Museum Computer Network 2004
November 10 – 13, 2004
Minneapolis, Minnesota

The theme for the 2004 MCN Conference is “Great Technology for Collections, Confluence & Community.” Online registration is available. Conference programming includes workshops, panel sessions, tours, and a keynote address by Max Anderson.

American Society for Information Science and Technology Annual Meeting
November 12 – 17, 2004
Providence, Rhode Island

Tim Berners-Lee and J.C. Herz will deliver keynote addresses at the ASIS&T 2004 meeting. The theme of this year’s conference is “Managing and Enhancing Information: Cultures and Conflicts” and includes several session tracks including: Disciplinary Issues, Digital Libraries, User Behavior, System Design, and Information Organization.

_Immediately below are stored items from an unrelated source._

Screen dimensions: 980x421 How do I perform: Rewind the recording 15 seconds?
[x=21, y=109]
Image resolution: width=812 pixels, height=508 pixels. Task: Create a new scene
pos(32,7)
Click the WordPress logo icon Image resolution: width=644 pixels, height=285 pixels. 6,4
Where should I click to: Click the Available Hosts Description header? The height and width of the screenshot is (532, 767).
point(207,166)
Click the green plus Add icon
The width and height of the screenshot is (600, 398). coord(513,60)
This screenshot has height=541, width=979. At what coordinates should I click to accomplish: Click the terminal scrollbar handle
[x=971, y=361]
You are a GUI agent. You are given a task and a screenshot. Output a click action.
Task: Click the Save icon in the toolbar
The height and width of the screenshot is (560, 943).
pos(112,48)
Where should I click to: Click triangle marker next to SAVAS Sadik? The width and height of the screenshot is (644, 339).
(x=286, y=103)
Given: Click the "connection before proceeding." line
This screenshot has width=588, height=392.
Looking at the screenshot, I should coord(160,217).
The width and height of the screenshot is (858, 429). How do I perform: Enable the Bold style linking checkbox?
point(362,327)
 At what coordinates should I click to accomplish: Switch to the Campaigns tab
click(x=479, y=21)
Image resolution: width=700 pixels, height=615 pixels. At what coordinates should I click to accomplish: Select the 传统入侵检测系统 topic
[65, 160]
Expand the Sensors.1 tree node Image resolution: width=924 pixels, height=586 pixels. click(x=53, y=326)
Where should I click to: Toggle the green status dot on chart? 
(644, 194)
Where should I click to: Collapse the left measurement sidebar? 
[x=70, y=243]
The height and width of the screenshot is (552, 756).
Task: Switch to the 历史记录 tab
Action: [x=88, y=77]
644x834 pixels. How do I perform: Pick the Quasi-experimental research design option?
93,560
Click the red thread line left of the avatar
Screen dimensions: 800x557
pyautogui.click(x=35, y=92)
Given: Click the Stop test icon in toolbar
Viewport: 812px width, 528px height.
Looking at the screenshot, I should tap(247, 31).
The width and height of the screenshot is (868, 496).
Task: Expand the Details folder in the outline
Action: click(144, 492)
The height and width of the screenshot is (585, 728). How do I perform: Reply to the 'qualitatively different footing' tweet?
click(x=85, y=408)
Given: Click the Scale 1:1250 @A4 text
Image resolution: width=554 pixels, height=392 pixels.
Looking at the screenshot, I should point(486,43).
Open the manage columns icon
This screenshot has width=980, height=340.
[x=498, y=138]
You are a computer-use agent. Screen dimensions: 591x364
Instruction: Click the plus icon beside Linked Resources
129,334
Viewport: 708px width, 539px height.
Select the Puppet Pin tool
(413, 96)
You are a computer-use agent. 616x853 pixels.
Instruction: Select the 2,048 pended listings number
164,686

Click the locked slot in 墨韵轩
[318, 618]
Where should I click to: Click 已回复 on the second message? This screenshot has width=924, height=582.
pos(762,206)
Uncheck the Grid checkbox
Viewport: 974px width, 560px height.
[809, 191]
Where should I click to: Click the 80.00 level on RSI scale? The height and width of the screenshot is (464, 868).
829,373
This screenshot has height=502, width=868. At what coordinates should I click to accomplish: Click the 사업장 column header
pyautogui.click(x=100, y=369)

Institutional Repositories: The Next Stage
November 18 – 19, 2004
Washington, D.C.

This workshop will place special emphasis on strategies for implementing and managing institutional repositories. Break-out sessions include topics related to populating repositories, managing copyright and legal issues, digital preservation, policy making, business modeling, and technical solutions.

International Conference on Developing Digital Institutional Repositories: Experiences and Challenges
December 9 – 10, 2004
Kowloon, Hong Kong

International examples of institutional repository implementation will be highlighted in this 2-day conference co-organized by the California Institute of Technology Libraries and The Hong Kong University of Science and Technology Library.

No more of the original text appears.